=== TASK OBJECTIVE ===
Go over the records and count each line that has the string "list". Give the number and nothing else.
** INFORMATION GIVEN follows **
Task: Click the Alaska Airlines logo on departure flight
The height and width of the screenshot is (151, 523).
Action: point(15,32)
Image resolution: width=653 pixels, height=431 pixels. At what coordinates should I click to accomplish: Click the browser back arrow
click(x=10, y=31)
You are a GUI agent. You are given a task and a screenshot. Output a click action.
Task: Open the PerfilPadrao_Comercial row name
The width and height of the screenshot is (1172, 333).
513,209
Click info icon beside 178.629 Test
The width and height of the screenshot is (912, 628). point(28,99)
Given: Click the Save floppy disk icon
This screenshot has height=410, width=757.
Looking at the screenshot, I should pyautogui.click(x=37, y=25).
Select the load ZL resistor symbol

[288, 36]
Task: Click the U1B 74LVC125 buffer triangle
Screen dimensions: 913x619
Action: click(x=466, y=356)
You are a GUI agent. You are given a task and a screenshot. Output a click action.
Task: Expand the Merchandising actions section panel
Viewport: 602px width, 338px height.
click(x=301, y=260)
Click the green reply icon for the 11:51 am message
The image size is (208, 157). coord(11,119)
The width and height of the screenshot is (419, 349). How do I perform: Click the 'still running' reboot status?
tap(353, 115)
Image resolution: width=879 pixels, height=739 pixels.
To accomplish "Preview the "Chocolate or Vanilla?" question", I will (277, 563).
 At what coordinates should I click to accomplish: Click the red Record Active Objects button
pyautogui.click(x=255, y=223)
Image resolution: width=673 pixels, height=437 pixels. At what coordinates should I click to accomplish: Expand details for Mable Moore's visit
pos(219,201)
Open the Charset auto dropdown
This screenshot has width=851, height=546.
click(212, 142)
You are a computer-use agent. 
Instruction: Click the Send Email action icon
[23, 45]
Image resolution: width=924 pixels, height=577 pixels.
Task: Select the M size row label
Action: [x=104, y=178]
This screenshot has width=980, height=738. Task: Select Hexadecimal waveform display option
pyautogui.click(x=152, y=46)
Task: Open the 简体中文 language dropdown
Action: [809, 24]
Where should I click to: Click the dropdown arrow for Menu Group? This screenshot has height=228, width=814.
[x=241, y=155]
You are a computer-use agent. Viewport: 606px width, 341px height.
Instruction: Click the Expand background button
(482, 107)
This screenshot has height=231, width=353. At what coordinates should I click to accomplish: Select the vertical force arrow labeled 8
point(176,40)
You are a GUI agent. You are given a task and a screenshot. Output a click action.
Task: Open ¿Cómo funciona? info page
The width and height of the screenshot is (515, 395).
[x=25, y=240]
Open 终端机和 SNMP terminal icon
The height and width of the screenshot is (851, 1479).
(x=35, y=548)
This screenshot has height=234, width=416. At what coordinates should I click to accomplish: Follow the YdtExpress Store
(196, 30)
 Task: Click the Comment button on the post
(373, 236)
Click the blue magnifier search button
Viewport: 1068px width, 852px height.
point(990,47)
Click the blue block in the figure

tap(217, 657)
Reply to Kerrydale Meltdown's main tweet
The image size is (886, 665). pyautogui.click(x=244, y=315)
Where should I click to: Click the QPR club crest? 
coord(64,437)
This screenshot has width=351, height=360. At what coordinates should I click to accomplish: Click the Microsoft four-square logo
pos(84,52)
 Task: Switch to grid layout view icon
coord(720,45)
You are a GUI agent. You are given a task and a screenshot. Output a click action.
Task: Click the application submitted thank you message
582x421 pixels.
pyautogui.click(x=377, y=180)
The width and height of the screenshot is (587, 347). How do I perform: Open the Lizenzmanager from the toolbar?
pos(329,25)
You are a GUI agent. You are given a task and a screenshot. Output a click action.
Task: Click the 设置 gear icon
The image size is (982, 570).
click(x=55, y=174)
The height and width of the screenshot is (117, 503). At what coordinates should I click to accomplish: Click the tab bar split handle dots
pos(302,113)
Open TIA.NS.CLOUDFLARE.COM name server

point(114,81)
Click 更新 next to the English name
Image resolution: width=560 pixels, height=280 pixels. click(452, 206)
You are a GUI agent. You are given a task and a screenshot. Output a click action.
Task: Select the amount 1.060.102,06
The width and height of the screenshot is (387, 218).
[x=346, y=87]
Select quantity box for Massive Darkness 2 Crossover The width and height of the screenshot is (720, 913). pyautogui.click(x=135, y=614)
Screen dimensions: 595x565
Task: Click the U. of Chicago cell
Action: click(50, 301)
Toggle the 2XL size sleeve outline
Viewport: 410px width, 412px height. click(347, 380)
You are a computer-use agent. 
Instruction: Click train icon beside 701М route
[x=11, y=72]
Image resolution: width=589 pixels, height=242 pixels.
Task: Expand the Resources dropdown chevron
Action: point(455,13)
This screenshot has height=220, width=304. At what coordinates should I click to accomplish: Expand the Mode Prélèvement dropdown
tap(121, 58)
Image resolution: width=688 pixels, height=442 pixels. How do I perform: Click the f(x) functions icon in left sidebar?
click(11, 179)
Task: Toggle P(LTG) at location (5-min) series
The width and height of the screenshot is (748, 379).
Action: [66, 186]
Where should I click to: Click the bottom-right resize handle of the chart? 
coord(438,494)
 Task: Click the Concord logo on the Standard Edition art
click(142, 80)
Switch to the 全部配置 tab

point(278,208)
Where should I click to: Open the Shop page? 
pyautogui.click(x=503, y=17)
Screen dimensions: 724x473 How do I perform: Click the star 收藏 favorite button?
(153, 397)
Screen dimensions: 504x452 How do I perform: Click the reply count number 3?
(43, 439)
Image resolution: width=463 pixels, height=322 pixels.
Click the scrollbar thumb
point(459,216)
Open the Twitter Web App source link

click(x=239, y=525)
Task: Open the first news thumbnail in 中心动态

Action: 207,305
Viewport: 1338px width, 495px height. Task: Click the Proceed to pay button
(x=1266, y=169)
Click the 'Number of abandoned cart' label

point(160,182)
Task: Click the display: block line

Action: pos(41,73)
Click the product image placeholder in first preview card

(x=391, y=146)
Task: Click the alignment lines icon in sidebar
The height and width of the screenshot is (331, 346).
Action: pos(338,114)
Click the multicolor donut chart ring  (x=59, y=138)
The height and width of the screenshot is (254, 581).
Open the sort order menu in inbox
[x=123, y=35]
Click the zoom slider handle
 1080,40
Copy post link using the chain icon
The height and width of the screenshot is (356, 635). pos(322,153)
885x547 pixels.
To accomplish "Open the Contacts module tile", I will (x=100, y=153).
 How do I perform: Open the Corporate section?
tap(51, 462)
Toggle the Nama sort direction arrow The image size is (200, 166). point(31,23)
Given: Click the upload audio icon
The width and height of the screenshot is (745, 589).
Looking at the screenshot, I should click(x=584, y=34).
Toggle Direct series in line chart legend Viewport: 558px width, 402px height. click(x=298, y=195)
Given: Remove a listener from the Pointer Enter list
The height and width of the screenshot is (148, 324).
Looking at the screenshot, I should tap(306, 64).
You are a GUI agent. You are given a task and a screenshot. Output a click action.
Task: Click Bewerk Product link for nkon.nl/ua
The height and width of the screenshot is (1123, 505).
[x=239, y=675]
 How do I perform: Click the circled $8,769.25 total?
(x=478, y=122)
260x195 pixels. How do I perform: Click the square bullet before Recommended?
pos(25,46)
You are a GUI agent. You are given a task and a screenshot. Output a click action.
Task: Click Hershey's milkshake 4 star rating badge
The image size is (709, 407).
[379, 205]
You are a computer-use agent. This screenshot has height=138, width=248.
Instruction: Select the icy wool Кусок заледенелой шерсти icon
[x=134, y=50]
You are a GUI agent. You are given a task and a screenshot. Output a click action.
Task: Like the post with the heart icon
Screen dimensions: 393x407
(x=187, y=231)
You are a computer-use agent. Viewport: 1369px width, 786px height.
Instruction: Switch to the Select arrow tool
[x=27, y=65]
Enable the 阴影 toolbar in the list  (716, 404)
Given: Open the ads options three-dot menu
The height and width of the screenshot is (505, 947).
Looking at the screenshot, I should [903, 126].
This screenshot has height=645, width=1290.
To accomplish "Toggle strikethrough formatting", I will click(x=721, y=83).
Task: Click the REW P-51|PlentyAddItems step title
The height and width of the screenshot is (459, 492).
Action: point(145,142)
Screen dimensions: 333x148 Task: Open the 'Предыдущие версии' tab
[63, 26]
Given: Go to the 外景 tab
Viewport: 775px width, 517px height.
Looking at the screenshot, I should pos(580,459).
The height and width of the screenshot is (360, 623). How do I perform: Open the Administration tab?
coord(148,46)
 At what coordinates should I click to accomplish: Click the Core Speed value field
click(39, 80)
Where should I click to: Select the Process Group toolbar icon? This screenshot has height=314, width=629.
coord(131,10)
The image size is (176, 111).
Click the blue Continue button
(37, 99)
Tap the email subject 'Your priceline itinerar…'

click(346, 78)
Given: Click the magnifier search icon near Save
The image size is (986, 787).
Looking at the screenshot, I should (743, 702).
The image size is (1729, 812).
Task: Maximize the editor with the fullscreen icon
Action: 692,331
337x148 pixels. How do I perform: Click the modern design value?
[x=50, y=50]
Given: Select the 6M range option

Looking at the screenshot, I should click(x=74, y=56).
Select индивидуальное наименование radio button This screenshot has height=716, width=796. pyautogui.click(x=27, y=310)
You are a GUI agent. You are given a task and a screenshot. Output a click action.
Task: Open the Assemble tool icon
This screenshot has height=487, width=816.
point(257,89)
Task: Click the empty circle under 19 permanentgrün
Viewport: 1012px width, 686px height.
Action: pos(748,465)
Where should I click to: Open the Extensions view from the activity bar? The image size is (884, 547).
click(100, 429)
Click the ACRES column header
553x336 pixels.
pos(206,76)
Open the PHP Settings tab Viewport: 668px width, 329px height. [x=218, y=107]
** End of INFORMATION GIVEN **
=== RESPONSE FOR THIS EXERCISE ===
2